RAW DATA —
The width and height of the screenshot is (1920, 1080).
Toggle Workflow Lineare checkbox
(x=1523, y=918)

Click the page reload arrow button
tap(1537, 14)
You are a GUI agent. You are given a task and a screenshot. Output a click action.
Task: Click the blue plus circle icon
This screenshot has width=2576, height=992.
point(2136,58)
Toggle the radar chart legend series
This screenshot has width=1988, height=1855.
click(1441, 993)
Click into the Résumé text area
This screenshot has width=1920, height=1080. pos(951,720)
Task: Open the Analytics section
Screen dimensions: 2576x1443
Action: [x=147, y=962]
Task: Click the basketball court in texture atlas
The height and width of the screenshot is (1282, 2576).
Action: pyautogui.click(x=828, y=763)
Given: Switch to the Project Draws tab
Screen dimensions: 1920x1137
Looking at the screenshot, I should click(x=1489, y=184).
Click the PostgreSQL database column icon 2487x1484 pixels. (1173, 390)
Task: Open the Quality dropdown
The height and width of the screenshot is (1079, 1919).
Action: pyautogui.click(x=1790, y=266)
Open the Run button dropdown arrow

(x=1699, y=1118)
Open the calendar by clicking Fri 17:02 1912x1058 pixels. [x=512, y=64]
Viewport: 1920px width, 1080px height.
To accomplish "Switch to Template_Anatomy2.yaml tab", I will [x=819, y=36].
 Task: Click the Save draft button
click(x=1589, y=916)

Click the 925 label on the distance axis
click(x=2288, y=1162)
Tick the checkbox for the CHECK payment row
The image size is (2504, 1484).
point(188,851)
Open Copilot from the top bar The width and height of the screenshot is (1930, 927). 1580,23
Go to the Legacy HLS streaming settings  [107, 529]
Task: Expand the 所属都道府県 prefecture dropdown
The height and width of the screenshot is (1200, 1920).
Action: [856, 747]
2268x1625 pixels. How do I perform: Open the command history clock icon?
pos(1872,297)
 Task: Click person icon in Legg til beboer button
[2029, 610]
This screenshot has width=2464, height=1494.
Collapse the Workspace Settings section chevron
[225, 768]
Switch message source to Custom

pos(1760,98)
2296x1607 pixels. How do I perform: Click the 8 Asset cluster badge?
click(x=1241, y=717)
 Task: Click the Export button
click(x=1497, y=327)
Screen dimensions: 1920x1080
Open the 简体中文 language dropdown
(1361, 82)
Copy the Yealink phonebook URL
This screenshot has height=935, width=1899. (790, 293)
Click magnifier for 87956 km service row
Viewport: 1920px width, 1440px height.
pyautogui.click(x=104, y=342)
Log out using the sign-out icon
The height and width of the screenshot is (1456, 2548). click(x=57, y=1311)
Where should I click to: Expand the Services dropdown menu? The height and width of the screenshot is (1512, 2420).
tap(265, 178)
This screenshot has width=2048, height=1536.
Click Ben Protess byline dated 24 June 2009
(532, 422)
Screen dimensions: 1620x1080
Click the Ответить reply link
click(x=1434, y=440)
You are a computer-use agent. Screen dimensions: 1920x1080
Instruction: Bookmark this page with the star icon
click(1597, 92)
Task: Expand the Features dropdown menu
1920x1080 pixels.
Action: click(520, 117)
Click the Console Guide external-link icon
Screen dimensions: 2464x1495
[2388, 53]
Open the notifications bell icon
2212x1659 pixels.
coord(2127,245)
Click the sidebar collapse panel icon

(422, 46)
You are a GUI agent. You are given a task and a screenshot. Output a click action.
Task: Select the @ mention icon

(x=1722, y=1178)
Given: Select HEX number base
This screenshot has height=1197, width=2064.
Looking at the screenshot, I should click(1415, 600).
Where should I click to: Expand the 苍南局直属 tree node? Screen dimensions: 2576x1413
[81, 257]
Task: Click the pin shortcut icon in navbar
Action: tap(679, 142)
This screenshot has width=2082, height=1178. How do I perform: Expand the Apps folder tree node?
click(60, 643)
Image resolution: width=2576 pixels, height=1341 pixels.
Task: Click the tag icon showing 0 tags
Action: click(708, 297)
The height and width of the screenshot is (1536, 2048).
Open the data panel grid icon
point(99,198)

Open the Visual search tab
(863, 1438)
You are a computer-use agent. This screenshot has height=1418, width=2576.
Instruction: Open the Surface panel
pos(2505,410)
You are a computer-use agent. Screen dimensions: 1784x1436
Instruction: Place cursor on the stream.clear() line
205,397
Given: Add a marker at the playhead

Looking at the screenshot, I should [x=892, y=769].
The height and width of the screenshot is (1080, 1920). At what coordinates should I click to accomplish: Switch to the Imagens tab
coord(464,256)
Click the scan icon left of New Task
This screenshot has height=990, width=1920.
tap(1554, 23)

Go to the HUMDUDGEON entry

ACTIVITY — Every record above should be output exactly.

REPLY TO THE EXERCISE —
The width and height of the screenshot is (1920, 1080).
Toggle Workflow Lineare checkbox
(x=1523, y=918)

Click the page reload arrow button
tap(1537, 14)
You are a GUI agent. You are given a task and a screenshot. Output a click action.
Task: Click the blue plus circle icon
This screenshot has width=2576, height=992.
point(2136,58)
Toggle the radar chart legend series
This screenshot has width=1988, height=1855.
click(1441, 993)
Click into the Résumé text area
This screenshot has width=1920, height=1080. pos(951,720)
Task: Open the Analytics section
Screen dimensions: 2576x1443
Action: [x=147, y=962]
Task: Click the basketball court in texture atlas
The height and width of the screenshot is (1282, 2576).
Action: pyautogui.click(x=828, y=763)
Given: Switch to the Project Draws tab
Screen dimensions: 1920x1137
Looking at the screenshot, I should click(x=1489, y=184).
Click the PostgreSQL database column icon 2487x1484 pixels. (1173, 390)
Task: Open the Quality dropdown
The height and width of the screenshot is (1079, 1919).
Action: pyautogui.click(x=1790, y=266)
Open the Run button dropdown arrow

(x=1699, y=1118)
Open the calendar by clicking Fri 17:02 1912x1058 pixels. [x=512, y=64]
Viewport: 1920px width, 1080px height.
To accomplish "Switch to Template_Anatomy2.yaml tab", I will [x=819, y=36].
 Task: Click the Save draft button
click(x=1589, y=916)

Click the 925 label on the distance axis
click(x=2288, y=1162)
Tick the checkbox for the CHECK payment row
The image size is (2504, 1484).
point(188,851)
Open Copilot from the top bar The width and height of the screenshot is (1930, 927). 1580,23
Go to the Legacy HLS streaming settings  [107, 529]
Task: Expand the 所属都道府県 prefecture dropdown
The height and width of the screenshot is (1200, 1920).
Action: [856, 747]
2268x1625 pixels. How do I perform: Open the command history clock icon?
pos(1872,297)
 Task: Click person icon in Legg til beboer button
[2029, 610]
This screenshot has width=2464, height=1494.
Collapse the Workspace Settings section chevron
[225, 768]
Switch message source to Custom

pos(1760,98)
2296x1607 pixels. How do I perform: Click the 8 Asset cluster badge?
click(x=1241, y=717)
 Task: Click the Export button
click(x=1497, y=327)
Screen dimensions: 1920x1080
Open the 简体中文 language dropdown
(1361, 82)
Copy the Yealink phonebook URL
This screenshot has height=935, width=1899. (790, 293)
Click magnifier for 87956 km service row
Viewport: 1920px width, 1440px height.
pyautogui.click(x=104, y=342)
Log out using the sign-out icon
The height and width of the screenshot is (1456, 2548). click(x=57, y=1311)
Where should I click to: Expand the Services dropdown menu? The height and width of the screenshot is (1512, 2420).
tap(265, 178)
This screenshot has width=2048, height=1536.
Click Ben Protess byline dated 24 June 2009
(532, 422)
Screen dimensions: 1620x1080
Click the Ответить reply link
click(x=1434, y=440)
You are a computer-use agent. Screen dimensions: 1920x1080
Instruction: Bookmark this page with the star icon
click(1597, 92)
Task: Expand the Features dropdown menu
1920x1080 pixels.
Action: click(520, 117)
Click the Console Guide external-link icon
Screen dimensions: 2464x1495
[2388, 53]
Open the notifications bell icon
2212x1659 pixels.
coord(2127,245)
Click the sidebar collapse panel icon

(422, 46)
You are a GUI agent. You are given a task and a screenshot. Output a click action.
Task: Select the @ mention icon

(x=1722, y=1178)
Given: Select HEX number base
This screenshot has height=1197, width=2064.
Looking at the screenshot, I should click(1415, 600).
Where should I click to: Expand the 苍南局直属 tree node? Screen dimensions: 2576x1413
[81, 257]
Task: Click the pin shortcut icon in navbar
Action: tap(679, 142)
This screenshot has width=2082, height=1178. How do I perform: Expand the Apps folder tree node?
click(60, 643)
Image resolution: width=2576 pixels, height=1341 pixels.
Task: Click the tag icon showing 0 tags
Action: click(708, 297)
The height and width of the screenshot is (1536, 2048).
Open the data panel grid icon
point(99,198)

Open the Visual search tab
(863, 1438)
You are a computer-use agent. This screenshot has height=1418, width=2576.
Instruction: Open the Surface panel
pos(2505,410)
You are a computer-use agent. Screen dimensions: 1784x1436
Instruction: Place cursor on the stream.clear() line
205,397
Given: Add a marker at the playhead

Looking at the screenshot, I should [x=892, y=769].
The height and width of the screenshot is (1080, 1920). At what coordinates should I click to accomplish: Switch to the Imagens tab
coord(464,256)
Click the scan icon left of New Task
This screenshot has height=990, width=1920.
tap(1554, 23)

Go to the HUMDUDGEON entry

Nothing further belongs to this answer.